*Task item*. In the text on neuroimmune signaling and AUD, which two PPAR agonists reduced drinking in a PPARα-dependent manner?

*Extracted text*.
================

Pro-inflammatory neuroimmune signaling pathways have been increasingly implicated in the etiology and progression of AUD and offer unexplored avenues in its treatment. Currently, this is an emphasis area of the Integrative Neuroscience Initiative on Alcoholism (INIA) sponsored by the National Institutes of Health, National Institute on Alcohol Abuse and Alcoholism. Several FDA-approved drugs with anti-inflammatory and immune inhibitory effects regulate alcohol responses in animal models, lending support that some of these could potentially be repurposed to treat AUD. For example, the peroxisome proliferator-activated receptor (PPAR) agonists, fenofibrate and tesaglitizar, reduced drinking in a PPARα-dependent manner (Blednov, Black, Benavidez, Stamatakis, & Harris, 2016), altered expression of immune genes in the liver, and altered neuronal gene expression in mouse brain (Ferguson, Most, Blednov, & Harris, 2014). There is overlapping evidence in mice and humans for specific PPAR genes in alcohol consumption and dependence (Blednov, Benavidez, Black, Ferguson, et al., 2015). In addition, minocycline reduced DID in adult mice, and a bioinformatics pathway analysis revealed an overexpression of neuroimmune-related pathways in these mice (Agrawal et al., 2014). Mouse models will continue to be essential for identifying candidate genes and screening medications to modulate the affected pathways.

Future Directions

While the study of individual genes is informative, combining gene network and systems biology approaches to identify inter-related networks and pathways is critical in the future treatment of AUD. Because complex trait diseases involve coordinated expression changes in multiple gene families, examining gene clusters is an important research direction, as supported by the Integrative Neuroscience Initiative on Alcoholism (INIA) studies showing that co-expression patterns can distinguish gene modules related to alcohol consumption in animal models (Iancu et al., 2013; Nunez et al., 2013; Saba et al., 2011; Saba et al., 2015). Another INIA study reported that RNA-Seq profiling of postmortem human prefrontal cortex also revealed disrupted gene networks in alcohol-dependent individuals compared to matched controls (Farris, Arasappan, Hunicke-Smith, Harris, & Mayfield, 2015). The subnetworks related to lifetime alcohol consumption in humans contained known alcohol targets, from the preclinical literature, and were overrepresented for genes involved in synaptic function. These genes were also enriched in a transcriptome meta-analysis of mouse drinking behavior (Mulligan et al., 2006), suggesting an overlapping set of alcohol-related genes across species. Comparison of human and animal model networks, combined with single gene-based approaches, will be important in understanding the neurobiology of AUD (Farris, Pietrzykowski, et al., 2015).

================

*Given information*.
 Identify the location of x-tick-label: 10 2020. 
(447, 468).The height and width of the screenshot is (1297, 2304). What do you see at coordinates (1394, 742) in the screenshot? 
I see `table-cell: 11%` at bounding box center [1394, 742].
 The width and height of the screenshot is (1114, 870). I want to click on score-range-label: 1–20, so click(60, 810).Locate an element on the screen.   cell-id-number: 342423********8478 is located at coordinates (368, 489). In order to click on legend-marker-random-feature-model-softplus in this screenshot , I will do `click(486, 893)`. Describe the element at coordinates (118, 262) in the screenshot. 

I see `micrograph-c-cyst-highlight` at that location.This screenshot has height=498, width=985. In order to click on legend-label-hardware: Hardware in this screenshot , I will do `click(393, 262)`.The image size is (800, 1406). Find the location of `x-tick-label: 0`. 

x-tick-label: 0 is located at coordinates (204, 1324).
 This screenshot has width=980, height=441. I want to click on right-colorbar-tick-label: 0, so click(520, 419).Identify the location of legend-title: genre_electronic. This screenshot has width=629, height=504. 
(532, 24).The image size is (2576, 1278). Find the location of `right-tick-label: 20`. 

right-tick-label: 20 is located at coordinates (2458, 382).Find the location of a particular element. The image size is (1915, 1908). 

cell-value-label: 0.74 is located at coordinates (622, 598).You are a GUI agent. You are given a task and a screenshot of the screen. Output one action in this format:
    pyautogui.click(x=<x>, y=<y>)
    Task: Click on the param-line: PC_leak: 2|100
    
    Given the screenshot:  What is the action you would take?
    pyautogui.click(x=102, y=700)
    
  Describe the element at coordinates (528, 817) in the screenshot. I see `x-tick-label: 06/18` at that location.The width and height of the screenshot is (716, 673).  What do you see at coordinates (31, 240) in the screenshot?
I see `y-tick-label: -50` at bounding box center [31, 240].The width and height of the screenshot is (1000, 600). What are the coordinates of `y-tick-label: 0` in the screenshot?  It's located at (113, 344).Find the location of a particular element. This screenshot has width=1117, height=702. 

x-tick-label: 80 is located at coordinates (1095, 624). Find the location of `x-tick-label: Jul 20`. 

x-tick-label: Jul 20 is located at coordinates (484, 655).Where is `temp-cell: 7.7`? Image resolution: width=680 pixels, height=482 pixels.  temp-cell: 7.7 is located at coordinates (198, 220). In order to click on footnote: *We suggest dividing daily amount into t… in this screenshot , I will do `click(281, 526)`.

================

*Completed exercise*. Fenofibrate and tesaglitizar.